Inoltre, i livelli record di emissioni di obbligazioni sovrane in Spagna, Italia e persino in Francia sono stati ben accolti dai mercati del reddito fisso, nonostante la stretta quantitativa sia in atto a pieno ritmo.
Tutti i fattori sopra descritti favorirebbero una riduzione più graduale dei tassi di policy, con un approccio trimestrale. Questo aspetto è ancora più cruciale nel momento in cui la BCE si avvicina al suo tasso di policy neutrale: alcuni sostengono che, al 2,5%, i tassi sui depositi presso la banca centrale siano già entrati nella fascia più alta di neutralità, richiedendo un ritmo di allentamento più misurato.
Fed
Sulla carta, la BCE e la Federal Reserve (Fed) statunitense hanno un approccio molto simile, caratterizzato da riduzioni equivalenti dei tassi di policy negli ultimi sei mesi. Tuttavia, contrariamente all'area dell'euro, l'economia statunitense si è dimostrata estremamente resiliente e attualmente la sua crescita è attesa a un solido tasso annualizzato del 2,7%. Le vendite al dettaglio e la produzione industriale sono solide e anche l'edilizia residenziale mostra segni di miglioramento.

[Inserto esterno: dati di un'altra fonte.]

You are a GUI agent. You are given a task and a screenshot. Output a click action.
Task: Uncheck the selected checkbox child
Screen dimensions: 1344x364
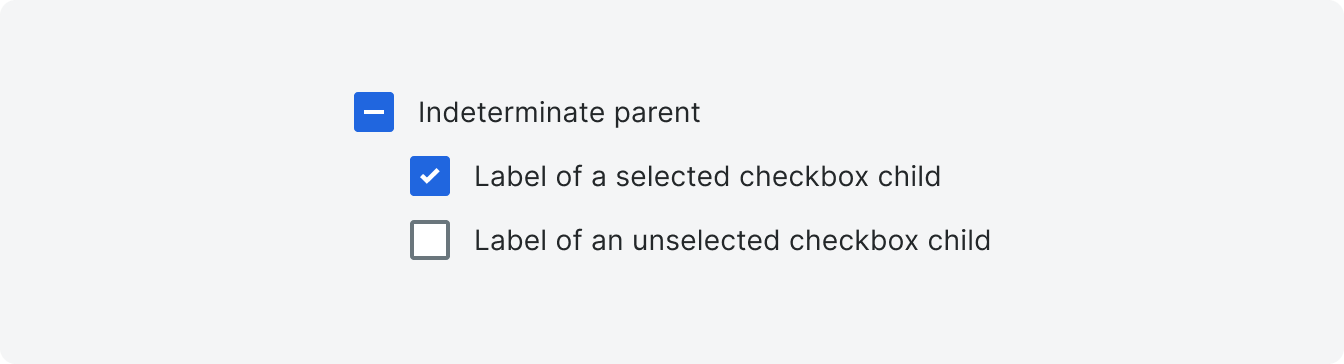pyautogui.click(x=430, y=176)
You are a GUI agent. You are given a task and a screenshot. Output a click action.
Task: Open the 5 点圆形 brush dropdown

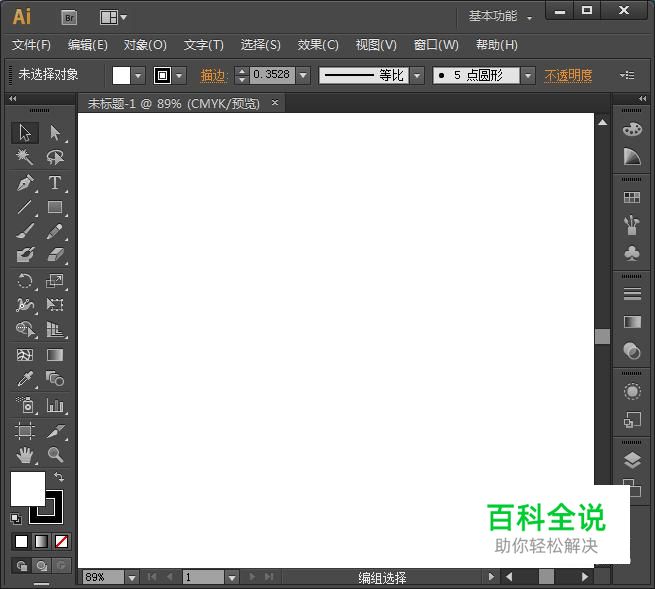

Dato l'approccio data-dependent di Powell, è probabile che la Fed mantenga i tassi di policy invariati al 4,50%. Questa pausa, dopo tre tagli consecutivi, consentirà al presidente della Fed e ai suoi membri di valutare meglio l'impatto sull'economia di una politica monetaria ancora restrittiva. Permetterà inoltre alla Reserve Bank di affrontare l'incertezza legata a Trump, inclusa la valutazione dell'impatto dei suoi primi ordini esecutivi, l'applicazione del National Emergencies Act e la possibilità di un “unico grande” disegno di legge in linea con i partiti.
Finché l'economia e il mercato del lavoro statunitensi rimarranno così solidi, la Fed potrà permettersi di essere paziente. Tanto più che l'ultima pubblicazione sull'inflazione è stata piuttosto positiva, il che probabilmente ha rassicurato la Fed sulle pressioni sottostanti sui prezzi. Per non parlare del potenziale impatto deflazionistico dei più recenti sviluppi nell'intelligenza artificiale, legati alla riduzione dei costi di modellazione o al vantaggio dell'open-source che ne incoraggia l'adozione a un prezzo inferiore.
Considerando che i mercati scontano appena due tagli dei tassi d'interesse per l'anno in corso e che il carry è finalmente tornato sui titoli di Stato statunitensi a 2 anni, riteniamo che i tassi d'interesse statunitensi siano più interessanti rispetto ai loro omologhi europei.